**What needs to be done**
From the data, return each line holding the word "Delete".

**The data**
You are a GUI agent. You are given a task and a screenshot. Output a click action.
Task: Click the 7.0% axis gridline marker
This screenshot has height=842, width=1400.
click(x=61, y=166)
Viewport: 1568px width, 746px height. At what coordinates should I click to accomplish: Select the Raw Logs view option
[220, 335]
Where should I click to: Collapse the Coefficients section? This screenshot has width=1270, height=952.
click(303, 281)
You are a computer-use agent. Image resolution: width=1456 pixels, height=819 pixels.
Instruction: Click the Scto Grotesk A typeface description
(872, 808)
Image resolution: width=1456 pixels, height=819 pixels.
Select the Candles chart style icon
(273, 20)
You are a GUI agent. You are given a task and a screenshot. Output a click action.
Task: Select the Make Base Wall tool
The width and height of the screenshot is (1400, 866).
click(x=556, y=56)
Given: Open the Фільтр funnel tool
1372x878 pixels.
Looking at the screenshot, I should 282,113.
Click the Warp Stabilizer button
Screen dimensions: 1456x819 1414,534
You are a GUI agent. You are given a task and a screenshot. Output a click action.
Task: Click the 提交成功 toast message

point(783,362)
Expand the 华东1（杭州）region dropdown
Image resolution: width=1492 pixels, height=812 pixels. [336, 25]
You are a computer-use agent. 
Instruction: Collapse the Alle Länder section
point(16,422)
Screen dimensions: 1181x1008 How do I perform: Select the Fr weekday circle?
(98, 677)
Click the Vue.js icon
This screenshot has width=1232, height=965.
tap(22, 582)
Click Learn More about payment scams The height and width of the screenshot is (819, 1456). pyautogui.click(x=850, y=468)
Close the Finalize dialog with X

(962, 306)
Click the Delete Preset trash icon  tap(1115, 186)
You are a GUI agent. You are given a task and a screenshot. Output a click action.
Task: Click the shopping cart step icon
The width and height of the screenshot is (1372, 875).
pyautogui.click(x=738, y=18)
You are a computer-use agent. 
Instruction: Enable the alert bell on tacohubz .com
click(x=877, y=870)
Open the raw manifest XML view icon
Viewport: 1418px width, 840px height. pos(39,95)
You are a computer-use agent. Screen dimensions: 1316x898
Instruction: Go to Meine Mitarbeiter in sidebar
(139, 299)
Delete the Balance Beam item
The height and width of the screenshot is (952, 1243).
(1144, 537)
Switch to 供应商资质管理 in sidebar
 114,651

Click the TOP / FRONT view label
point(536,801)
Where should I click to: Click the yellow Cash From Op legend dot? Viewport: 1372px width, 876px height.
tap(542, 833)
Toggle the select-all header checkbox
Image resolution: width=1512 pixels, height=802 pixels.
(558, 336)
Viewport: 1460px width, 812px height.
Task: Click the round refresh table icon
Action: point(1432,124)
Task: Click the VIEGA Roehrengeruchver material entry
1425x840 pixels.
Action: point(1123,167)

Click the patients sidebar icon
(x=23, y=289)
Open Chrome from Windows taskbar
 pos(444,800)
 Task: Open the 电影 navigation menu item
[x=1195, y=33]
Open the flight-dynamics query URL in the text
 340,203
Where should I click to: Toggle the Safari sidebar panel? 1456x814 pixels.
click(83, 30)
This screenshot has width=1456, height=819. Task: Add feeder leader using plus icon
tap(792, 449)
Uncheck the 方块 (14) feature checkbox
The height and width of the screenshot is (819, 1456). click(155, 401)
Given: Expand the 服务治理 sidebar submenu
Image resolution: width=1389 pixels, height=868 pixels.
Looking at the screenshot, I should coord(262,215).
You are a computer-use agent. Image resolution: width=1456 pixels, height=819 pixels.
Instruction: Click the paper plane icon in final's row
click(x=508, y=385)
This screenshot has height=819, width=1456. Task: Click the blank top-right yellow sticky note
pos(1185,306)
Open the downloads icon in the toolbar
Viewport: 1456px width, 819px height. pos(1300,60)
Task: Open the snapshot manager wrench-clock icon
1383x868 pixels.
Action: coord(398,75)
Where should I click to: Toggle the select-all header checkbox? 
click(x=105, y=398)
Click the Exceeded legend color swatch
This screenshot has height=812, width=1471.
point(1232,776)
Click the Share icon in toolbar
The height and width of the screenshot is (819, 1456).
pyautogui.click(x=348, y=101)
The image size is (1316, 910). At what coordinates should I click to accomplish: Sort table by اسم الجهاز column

**Written solution**
Click the Delete Preset trash icon  tap(1115, 186)
Delete the Balance Beam item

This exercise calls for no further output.